The recipe offers pictures for the most important parts of the recipe: one of seasoning the chicken, one with chicken covered in sauce (although, as we mentioned earlier, without a distinction whether the chicken breasts were supposed to be covered in sauce in their entirety), and lastly a picture of the final product. If this is insufficient instruction for those of you who don’t feel as comfortable in the kitchen, you’re in luck because 2girlsandapin takes picture of our EEEEVERY step!
The flavor: Although I made some unintentional changes to this recipe, like using chicken tenderloins as opposed to straight up chicken breasts, I personally found the Dijon mustard in this recipe very overpowering. Don’t get me wrong, it definitely tasted good, but the smoky flavor of the maple syrup was unfortunately lost under the heavy presence of the Dijon. I think the fact that chicken tenderloins are a lot smaller than full chicken breasts may have had something to do with this fact, since a lot of the flavor had a lot smaller area of meat to inhabit. However, even without the chicken variable, the sauce itself was still too Dijony for my taste buds’ preferences once cooked as well as before (since I’m totally one of those cooks who tastes everything as I go, so I gave it a taste before saucing up the chicken).

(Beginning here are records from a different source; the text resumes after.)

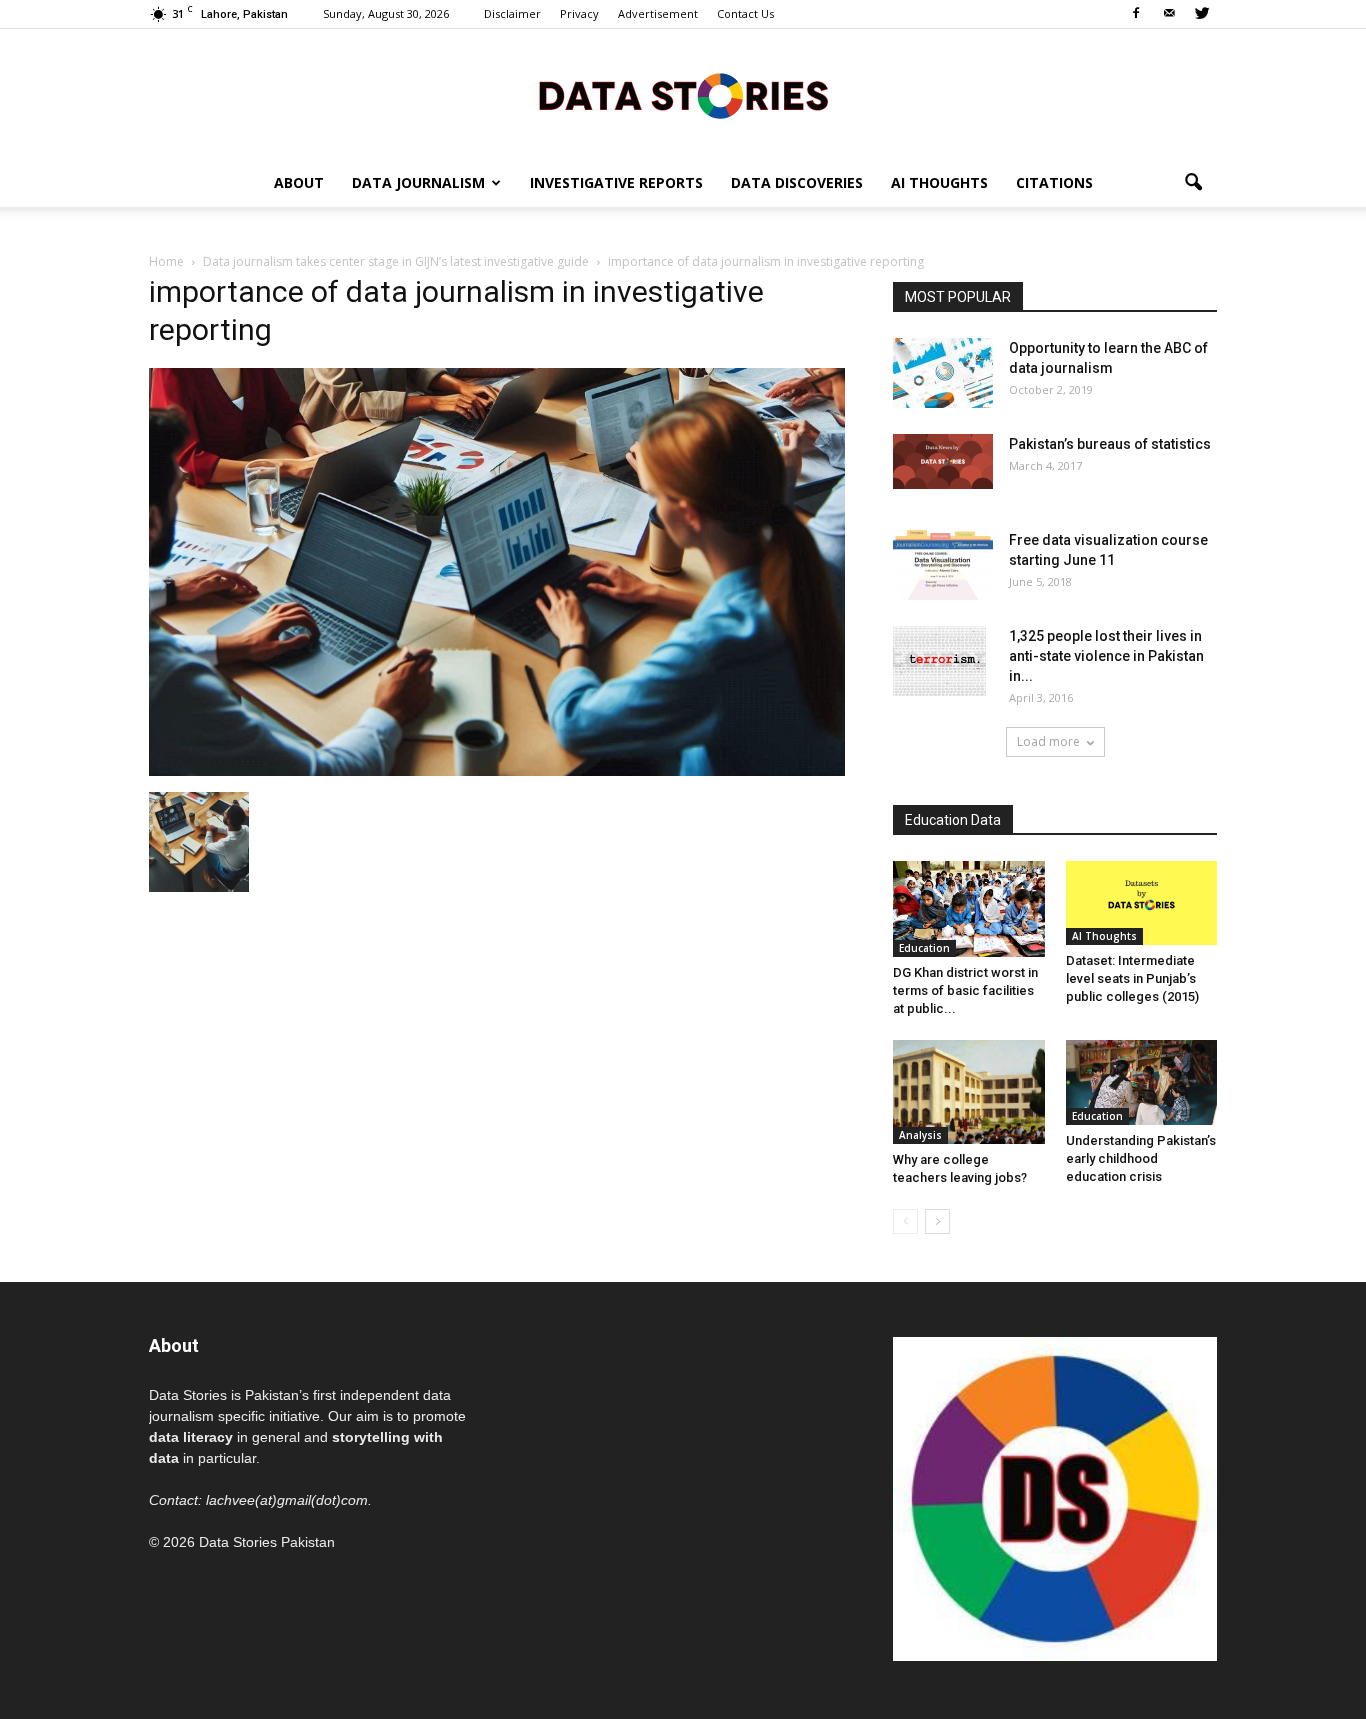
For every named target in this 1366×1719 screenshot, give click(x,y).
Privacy (579, 13)
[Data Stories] (683, 95)
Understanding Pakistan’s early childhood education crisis (1141, 1158)
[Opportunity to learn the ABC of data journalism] (943, 373)
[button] (1193, 183)
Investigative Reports (616, 182)
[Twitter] (1202, 14)
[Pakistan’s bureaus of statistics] (943, 461)
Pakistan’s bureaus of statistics (1110, 444)
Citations (1054, 182)
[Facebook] (1136, 14)
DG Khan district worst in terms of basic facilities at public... (965, 990)
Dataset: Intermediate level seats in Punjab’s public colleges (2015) (1132, 978)
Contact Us (745, 13)
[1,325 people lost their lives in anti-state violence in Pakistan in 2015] (939, 661)
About (299, 182)
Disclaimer (512, 13)
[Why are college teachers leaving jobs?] (969, 1092)
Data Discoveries (797, 182)
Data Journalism (418, 182)
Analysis (920, 1135)
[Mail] (1169, 14)
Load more (1048, 741)
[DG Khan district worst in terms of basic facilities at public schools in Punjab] (969, 909)
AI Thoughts (939, 182)
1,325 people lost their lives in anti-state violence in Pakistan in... (1106, 656)
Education (924, 948)
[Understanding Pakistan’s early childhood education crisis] (1142, 1082)
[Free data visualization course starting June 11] (943, 565)
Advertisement (658, 13)
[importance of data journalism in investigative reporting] (497, 771)
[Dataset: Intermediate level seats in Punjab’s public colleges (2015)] (1142, 903)
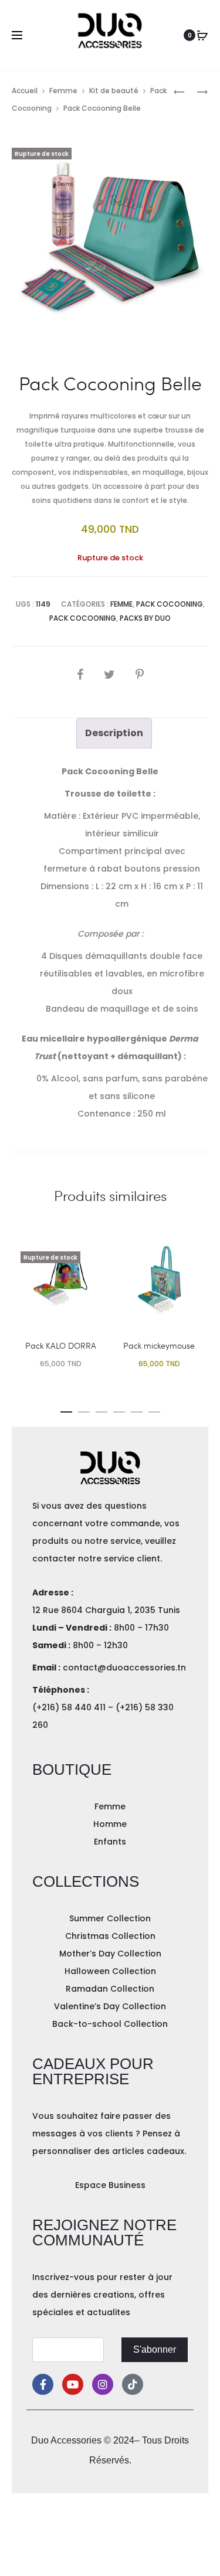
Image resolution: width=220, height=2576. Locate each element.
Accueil (25, 91)
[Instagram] (102, 2384)
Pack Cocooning (169, 604)
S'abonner (154, 2349)
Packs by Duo (145, 618)
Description (114, 733)
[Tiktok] (132, 2384)
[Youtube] (72, 2384)
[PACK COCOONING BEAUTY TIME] (179, 91)
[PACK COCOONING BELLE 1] (196, 91)
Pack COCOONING (82, 618)
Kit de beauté (113, 91)
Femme (63, 91)
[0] (202, 35)
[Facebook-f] (42, 2384)
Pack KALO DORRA (60, 1345)
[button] (66, 1409)
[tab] (114, 733)
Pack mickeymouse (159, 1345)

On the other hand, the significant other didn’t have any issues with the Dijon’s overpowering flavor as he gobbled it up without any problems. He really, really liked this recipe and since I served it with last week’s Potato, Squash and Goat Cheese Gratin, he deemed that entire meal a total winner in every aspect.
Issues: The major issues I can see coming up if you follow the original recipe (in using chicken breasts as opposed to tenderloins) is whether to entirely cover the meat with sauce, since the recipe doesn’t specify. I covered my chicken tenderloins entirely, and once they were done baking, there was definitely some excess sauce in the pan. However, since tenderloins are a lot smaller than regular chicken breasts I think this probably had a lot to do with that. Also, the meat didn’t soak up the sauce as much as it appears the original pin’s chicken did (which can also be attributed to the size of the meat).
Furthermore, in terms of the flavor, the major issue in my opinion is that the flavor of Dijon mustard is way overpowering. As I said earlier, the chicken tasted just fine, but I had to scrape the excess sauce off my chicken tenderloins because it was just too much Dijon for me. Next time I make it I will definitely use a little less Dijon mustard. Maybe even go down to a 1/4 cup as opposed to 1/2 cup.
Comments: If you venture into making this recipe yourself, make sure to actually use chicken breasts, since I think a lot of the issues I had with this stemmed from the fact that I used chicken tenderloins, which are a lot smaller chunks of meat. Also, I would suggest you taste the sauce before you cook since it will give you a good idea of whether the sauce has too much Dijon in your opinion. My guinea pig tester actually loved it just the way it was, since he really, really likes his Dijon. I on the other hand, wanted to let the maple syrup shine through.
Final Verdict: This recipe’s yum factor in my opinion is a 7/10, but only because I used tenderloins as opposed to the suggested chicken breasts. I think the recipe still calls for too much Dijon mustard. Just as a F.Y.I., my fellow blogger Anar agreed in my assessment of too much Dijoniness (and she used chicken breasts when she made this for her family). I will definitely make sure to do a repeat of this one and correct my mistake in hopes of rectifying this pin’s score and by all means cut down on the mustard and give the maple syrup a fighting chance in the food wars.
Have you tested this one yourself? What did you think?